Oleh: Muhammad Irwan Hidayatullah

Awan hitam menyambut malamku dgn kegelapan, berhias rembulan nestapa buram. Ditutupi pecahan awan yang ingin merasakan terangnya. Rasa dingin menghimpit badan sebegitunya, hanya selimut bolong yang sudah terjahit oleh tangan halus sang bunda. Mencoba menghangatkanku dari kedinginan itu. Dimalam sunyi senyap ini, kucoba menyapa kedua sahabatku, si pena dan si kertas. Sejenak melampiaskan cerita pikiran untuk curhat pada keduanya.


Angin sepoy-sepoy menusuk badan begitu hangatnya. Terasa syahdu hingga membuat rasa semakin rindu. Entah, kepada apa dan siapa rasa rindu itu kutuangkan. Semakin rindu, semakin merundu oleh rasa. Tok, tok, tok, ada Sesuatu yang mengetuk pintu hati. Ternyata, ada rasa gundah gulama hendak bertamu dalam rumah perasaan. Ditengah hiruk pikuk malam yang suntuk meski mengantuk. Kusambut rasa itu dengan membuka pelan-pelan pintu hati ini, kusuguhkan secangkir pikiran yang ingin berangan-angan, bercita-cita untuk menggapai mimpi, seperti kisah sang pemimpi.

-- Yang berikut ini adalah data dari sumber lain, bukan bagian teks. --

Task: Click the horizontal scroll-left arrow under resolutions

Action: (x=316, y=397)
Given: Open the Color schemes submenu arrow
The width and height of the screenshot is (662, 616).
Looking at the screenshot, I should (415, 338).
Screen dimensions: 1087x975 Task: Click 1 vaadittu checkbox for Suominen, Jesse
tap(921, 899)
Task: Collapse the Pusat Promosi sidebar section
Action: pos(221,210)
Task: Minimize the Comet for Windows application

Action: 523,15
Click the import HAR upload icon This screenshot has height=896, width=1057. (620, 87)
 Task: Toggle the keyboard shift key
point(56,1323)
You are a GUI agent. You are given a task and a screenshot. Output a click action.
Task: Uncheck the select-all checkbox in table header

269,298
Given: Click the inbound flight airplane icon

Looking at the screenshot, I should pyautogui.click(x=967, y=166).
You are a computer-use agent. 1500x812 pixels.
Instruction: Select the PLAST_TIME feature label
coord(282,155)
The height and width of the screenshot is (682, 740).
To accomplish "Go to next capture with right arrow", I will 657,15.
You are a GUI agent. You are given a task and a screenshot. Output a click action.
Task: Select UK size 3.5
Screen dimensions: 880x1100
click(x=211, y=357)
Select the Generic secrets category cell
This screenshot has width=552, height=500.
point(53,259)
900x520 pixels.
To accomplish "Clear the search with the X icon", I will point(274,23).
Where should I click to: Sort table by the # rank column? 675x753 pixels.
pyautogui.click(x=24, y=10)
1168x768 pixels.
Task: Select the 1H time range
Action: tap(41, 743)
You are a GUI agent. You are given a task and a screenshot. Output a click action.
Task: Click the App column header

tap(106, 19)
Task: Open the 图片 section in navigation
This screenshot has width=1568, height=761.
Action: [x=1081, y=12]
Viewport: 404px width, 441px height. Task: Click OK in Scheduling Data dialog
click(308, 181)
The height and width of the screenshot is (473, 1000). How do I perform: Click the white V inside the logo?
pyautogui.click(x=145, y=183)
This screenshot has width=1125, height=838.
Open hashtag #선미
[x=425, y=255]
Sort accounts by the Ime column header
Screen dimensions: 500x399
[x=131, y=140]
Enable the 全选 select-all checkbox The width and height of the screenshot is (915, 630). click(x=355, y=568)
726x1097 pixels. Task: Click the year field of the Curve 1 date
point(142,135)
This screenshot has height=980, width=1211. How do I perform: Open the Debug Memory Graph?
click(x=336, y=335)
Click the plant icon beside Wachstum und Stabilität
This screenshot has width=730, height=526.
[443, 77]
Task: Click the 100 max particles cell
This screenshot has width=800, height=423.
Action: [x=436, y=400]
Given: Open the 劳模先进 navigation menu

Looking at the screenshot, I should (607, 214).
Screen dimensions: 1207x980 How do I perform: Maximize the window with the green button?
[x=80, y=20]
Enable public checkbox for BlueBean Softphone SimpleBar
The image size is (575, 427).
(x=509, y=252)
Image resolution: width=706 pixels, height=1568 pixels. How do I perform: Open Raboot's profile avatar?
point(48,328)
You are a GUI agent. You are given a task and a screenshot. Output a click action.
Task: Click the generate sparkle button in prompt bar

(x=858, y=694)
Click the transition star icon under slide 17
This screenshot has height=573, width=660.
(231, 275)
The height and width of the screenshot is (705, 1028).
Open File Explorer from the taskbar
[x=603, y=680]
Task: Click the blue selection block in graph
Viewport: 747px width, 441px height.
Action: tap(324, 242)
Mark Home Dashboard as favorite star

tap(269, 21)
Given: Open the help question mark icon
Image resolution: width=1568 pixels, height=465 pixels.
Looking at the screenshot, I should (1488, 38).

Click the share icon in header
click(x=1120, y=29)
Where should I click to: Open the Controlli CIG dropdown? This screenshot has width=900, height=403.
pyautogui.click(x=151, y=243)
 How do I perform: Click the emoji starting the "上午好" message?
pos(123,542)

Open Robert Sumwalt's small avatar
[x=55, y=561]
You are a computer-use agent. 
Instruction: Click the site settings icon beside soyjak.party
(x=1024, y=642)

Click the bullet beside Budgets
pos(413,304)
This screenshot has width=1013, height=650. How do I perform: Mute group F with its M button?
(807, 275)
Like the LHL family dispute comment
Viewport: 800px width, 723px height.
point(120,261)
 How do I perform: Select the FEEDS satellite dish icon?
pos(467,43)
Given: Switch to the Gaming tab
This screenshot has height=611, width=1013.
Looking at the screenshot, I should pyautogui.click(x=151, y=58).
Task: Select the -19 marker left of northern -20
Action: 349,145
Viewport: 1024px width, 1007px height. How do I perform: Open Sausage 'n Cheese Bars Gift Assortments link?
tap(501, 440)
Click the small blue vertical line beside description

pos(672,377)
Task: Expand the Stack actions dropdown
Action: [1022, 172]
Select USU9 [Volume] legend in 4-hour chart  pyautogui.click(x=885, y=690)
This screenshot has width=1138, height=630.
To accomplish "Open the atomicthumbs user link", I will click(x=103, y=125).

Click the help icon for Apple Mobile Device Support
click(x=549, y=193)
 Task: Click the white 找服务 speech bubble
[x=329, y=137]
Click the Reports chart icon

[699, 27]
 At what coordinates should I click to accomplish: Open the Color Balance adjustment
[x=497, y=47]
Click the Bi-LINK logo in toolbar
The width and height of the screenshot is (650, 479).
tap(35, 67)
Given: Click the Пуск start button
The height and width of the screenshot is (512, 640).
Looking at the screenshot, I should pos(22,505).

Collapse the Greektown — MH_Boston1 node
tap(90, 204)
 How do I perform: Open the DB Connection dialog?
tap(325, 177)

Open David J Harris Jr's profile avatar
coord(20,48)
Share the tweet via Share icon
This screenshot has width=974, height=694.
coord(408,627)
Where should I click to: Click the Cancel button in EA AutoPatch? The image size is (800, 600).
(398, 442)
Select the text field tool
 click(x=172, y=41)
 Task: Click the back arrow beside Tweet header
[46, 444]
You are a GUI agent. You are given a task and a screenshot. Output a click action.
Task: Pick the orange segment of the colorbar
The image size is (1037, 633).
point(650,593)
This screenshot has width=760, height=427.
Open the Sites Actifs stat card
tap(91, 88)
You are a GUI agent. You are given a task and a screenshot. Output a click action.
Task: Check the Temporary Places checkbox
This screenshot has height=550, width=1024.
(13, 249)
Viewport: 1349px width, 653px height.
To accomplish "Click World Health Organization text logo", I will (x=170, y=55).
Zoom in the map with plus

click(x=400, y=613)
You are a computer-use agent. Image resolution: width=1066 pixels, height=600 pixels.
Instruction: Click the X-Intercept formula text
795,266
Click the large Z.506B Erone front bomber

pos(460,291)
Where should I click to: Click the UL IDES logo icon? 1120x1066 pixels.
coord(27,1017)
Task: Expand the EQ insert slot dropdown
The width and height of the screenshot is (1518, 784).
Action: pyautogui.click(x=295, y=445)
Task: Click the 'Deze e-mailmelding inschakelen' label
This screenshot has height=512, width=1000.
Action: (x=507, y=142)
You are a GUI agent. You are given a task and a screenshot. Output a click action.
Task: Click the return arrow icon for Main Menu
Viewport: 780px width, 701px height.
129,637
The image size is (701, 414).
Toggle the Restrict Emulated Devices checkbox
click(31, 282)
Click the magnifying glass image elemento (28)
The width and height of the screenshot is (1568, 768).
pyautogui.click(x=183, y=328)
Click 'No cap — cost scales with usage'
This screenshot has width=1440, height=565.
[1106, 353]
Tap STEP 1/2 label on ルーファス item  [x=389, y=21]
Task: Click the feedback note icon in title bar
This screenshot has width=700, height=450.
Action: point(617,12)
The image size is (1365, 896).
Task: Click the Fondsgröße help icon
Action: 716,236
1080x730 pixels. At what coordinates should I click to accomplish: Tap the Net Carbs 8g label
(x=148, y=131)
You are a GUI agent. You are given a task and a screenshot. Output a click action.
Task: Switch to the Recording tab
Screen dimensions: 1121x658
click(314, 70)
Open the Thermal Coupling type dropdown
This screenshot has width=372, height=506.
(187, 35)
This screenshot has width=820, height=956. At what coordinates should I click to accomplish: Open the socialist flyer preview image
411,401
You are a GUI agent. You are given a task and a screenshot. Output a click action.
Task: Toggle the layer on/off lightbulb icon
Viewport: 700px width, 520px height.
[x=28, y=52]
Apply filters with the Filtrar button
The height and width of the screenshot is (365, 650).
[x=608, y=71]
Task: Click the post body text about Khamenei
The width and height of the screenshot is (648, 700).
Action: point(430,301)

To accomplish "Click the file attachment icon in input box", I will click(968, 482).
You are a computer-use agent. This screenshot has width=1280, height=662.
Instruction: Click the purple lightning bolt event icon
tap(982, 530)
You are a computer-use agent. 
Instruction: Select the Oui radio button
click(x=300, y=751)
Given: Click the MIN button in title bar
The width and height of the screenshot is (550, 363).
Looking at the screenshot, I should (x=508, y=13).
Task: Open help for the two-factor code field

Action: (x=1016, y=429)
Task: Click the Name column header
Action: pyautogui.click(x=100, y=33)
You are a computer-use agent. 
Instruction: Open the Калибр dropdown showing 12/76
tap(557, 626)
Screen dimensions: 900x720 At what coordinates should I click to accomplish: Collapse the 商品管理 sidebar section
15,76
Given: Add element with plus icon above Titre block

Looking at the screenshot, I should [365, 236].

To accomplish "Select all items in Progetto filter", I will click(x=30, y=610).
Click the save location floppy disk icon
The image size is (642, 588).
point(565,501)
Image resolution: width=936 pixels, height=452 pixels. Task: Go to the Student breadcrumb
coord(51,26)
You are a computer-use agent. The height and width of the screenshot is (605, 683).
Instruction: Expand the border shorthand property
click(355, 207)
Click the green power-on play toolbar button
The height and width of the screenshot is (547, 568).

Berangan-angan ataupun bercita-cita adalah hal indah buatku. Walau hanya berjalan dalam dunia khayalan dan pikiran, tetapi siapa menduga. Hal itu akan terwujud, mimpi adalah awal keberhasilan, sesuai tekad dan harapan yang ikhlas. Modal kemenangan untuk mencapai sebuah nilai keberhasilan. Terserah, apa kata mereka kawan !. terserah, bagaimana paradigma mereka. kawan !. terserah mereka yang hanya bisa menilai kita. Kusapa kehidupan lewat mimpi citaku, kusapa kehidupan lewat anganku, kusapa dan terus kusapa sampai kehidupan balik menyapa. Duhai kehidupan, jawablah mimpi cita dan angan indah ini.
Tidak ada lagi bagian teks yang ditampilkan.